> [Instructions to follow] Restate every record exactly as it is written, while omitting the pictures it holds.

== Input records ==

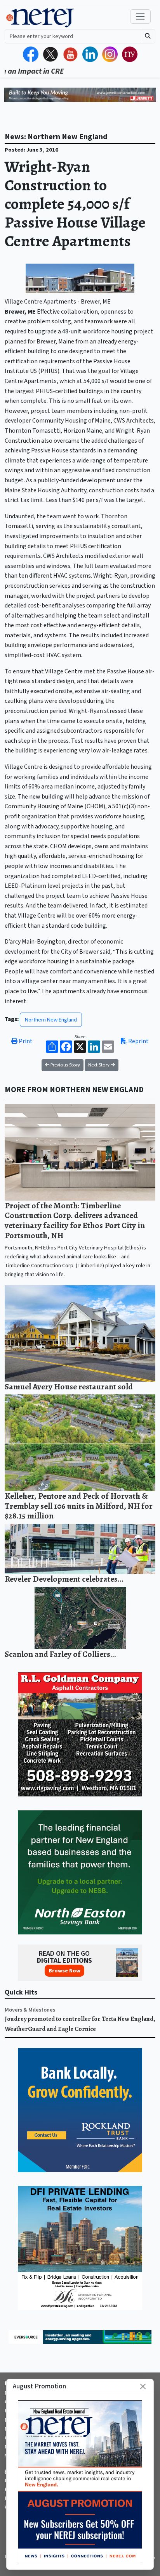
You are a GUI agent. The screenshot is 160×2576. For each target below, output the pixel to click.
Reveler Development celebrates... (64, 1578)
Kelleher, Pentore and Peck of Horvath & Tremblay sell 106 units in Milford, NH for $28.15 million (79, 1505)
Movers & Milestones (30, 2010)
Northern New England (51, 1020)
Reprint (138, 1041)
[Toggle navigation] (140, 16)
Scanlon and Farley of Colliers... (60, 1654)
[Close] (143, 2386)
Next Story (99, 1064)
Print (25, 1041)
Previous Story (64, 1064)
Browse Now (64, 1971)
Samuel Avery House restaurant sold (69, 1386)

===

> [Solved problem]
You are a GUI agent. The screenshot is 160×2576. For each target below, output the pixel to click.
Reveler Development celebrates... (64, 1578)
Kelleher, Pentore and Peck of Horvath & Tremblay sell 106 units in Milford, NH for $28.15 million (79, 1505)
Movers & Milestones (30, 2010)
Northern New England (51, 1020)
Reprint (138, 1041)
[Toggle navigation] (140, 16)
Scanlon and Farley of Colliers... (60, 1654)
[Close] (143, 2386)
Next Story (99, 1064)
Print (25, 1041)
Previous Story (64, 1064)
Browse Now (64, 1971)
Samuel Avery House restaurant sold (69, 1386)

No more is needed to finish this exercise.